Regard naturaliste : l'oreillard gris
Cet été, la rédaction vous partage l'un des articles du magazine Natagora de juillet-août et met en lumière la rubrique "Regard naturaliste", avec un focus sur l'oreillard gris. Où le trouver ? Comment l'identifier ? Quelles sont ses particularités ? Découvrez-en davantage sur cette espèce indigène grâce à ce contenu rédigé par l'équipe Plecotus, le pôle chauves-souris de l'association.
L’oreillard gris (Plecotus austriacus) est une chauve-souris de taille moyenne. Typique des milieux ouverts, elle gîte et chasse dans les villages. Adepte du vol stationnaire et du glanage des proies immobiles sur le feuillage, il dupe les insectes avec son sonar particulier.
Comment l’identifier ?
Caractérisé par ses grandes oreilles, lui ayant valu son nom, l’oreillard gris présente un museau allongé avec des protubérances peu marquées et de grands yeux. Son pelage dorsal est gris et celui du ventre, bien démarqué, est plus clair. En hiver, ses oreilles sont repliées sous ses ailes, laissant apparaître uniquement les tragus, c.-à-d. l'appendice de peau à l'entrée du pavillon auditif qui contribue à la localisation du son.
Attention à ne pas la confondre
Une autre espèce d’oreillard est présente en Belgique : l’oreillard roux (Plecotus auritus) a un pelage brun, il présente des protubérances plus prononcées autour des narines et des yeux. Son museau est plus arrondi. La taille des pouces et de la griffe est plus grande. Il vit également dans des milieux plus fermés. La différence en acoustique se joue sur les signaux les plus courts et les plus longs.
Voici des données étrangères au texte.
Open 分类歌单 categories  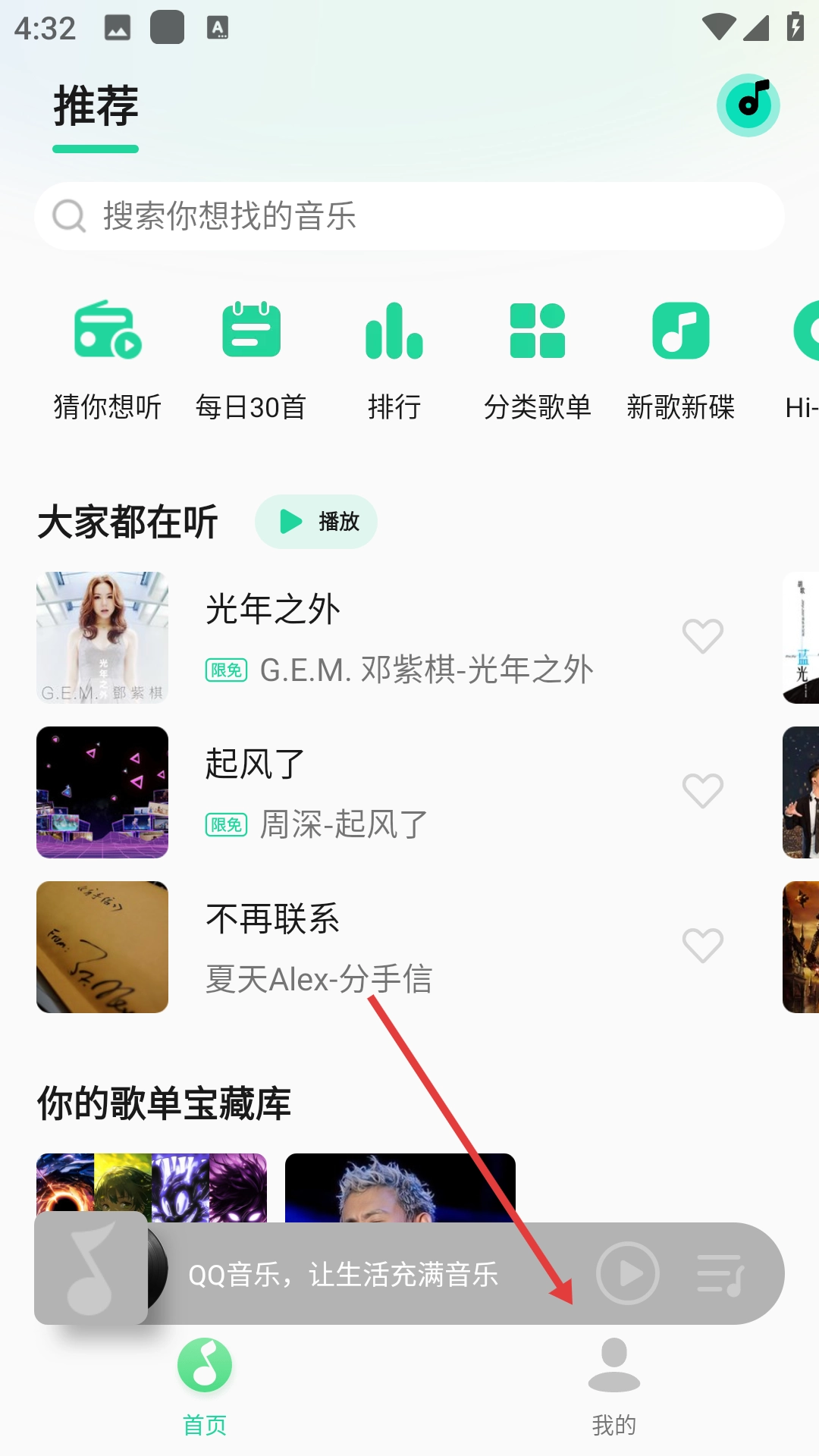538,361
Les difficultés de l'identification
De nombreux critères d’identification sont utilisés chez les chiroptères, allant de la taille du pouce à la structure dentaire, en passant par la forme du pénis. Ces caractéristiques sont pertinentes lors de l’examen d’un individu en main, bien qu’elles nécessitent parfois l’usage d’une loupe. En hiver, l’identification repose alors sur d’autres critères tels que la forme du corps, la couleur du pelage ou encore la taille des pieds. En règle générale, il est essentiel de s’appuyer sur un ensemble de critères concordants plutôt que sur un seul élément isolé.
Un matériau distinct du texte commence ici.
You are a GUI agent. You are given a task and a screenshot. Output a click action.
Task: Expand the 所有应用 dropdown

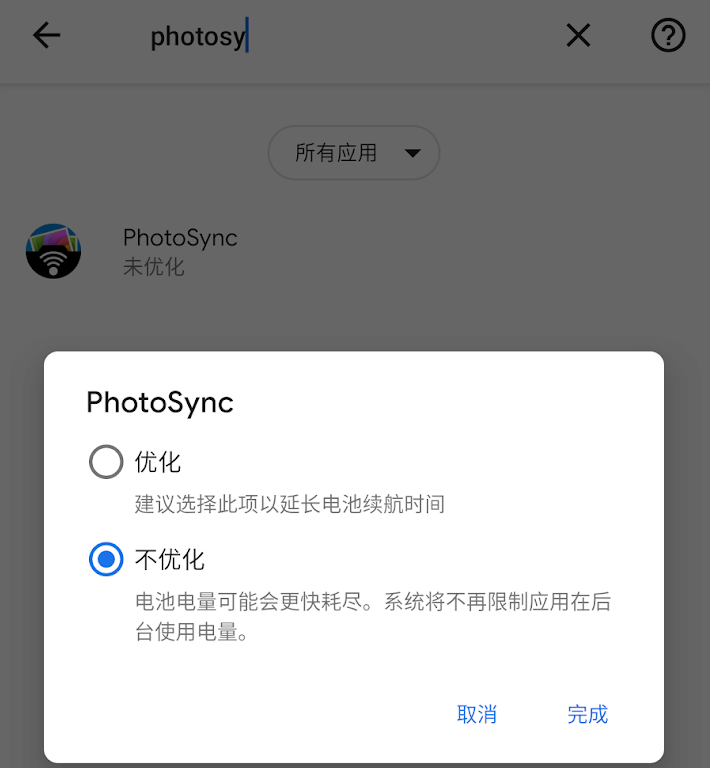click(x=354, y=153)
Parmi toutes les méthodes, l’acoustique demeure la moins intrusive. Cependant, l’analyse des ultrasons représente un véritable défi pour l’identification des oreillards, qui savent se montrer particulièrement discrets. Qualifiés de “murmurants”, ils échappent ainsi facilement à la détection.
Où le trouver ?
Présent partout en Wallonie, il fréquente les villages, les bocages et les milieux forestiers. En été, il loge dans les combles chauds (églises, châteaux, granges), les fissures étroites et les charpentes. Des résidus d’ailes de papillons dilacérés témoignent souvent de sa présence. En hiver, il se réfugie dans des caves, des bâtiments ou dans des cavités arboricoles ou souterraines.

Un sonar particulier contre la riposte des insectes
Le régime des oreillards est essentiellement composé de papillons de nuit qui ont la particularité d’être dotés d’organes tympaniques leur permettant de détecter les ultrasons. Les oreillards ont, à leur tour, développé une technique de chasse adaptée qui leur permet néanmoins de ne pas se faire repérer. Pour se déplacer, ils émettent des ultrasons à très faible intensité, afin de contourner la défense des lépidoptères “tympanés”, qui ne réagissent qu'à partir d’un certain seuil sonore. Pour chasser, une fois arrivé près de sa proie, il reste silencieux, coupant son sonar au profit de ses grandes oreilles et de ses grands yeux.
Leurs signaux, émis par le nez, présentent deux pics d’énergie distincts dans un même cri, un sur la fondamentale et un sur la première harmonique. Ceci pourrait affiner la perception du relief et compenser la faible largeur de bande. Contrairement au modèle classique selon lequel une chauve-souris volant en milieu encombré balaie une grande gamme de fréquences, dite largeur de bande, pour améliorer la précision, les oreillards — bien qu’ils chassent énormément dans le feuillage — émettent sur une faible largeur de bande.

Plus surprenant encore : plus le milieu est dense, plus les oreillards émettent sur une largeur de bande étroite. Cette stratégie se retrouve aussi chez les rhinolophes et les barbastelles, tous spécialistes des proies “tympanées”. Cela n’éveillerait pas le système d’alerte des insectes, empêchant toute fuite.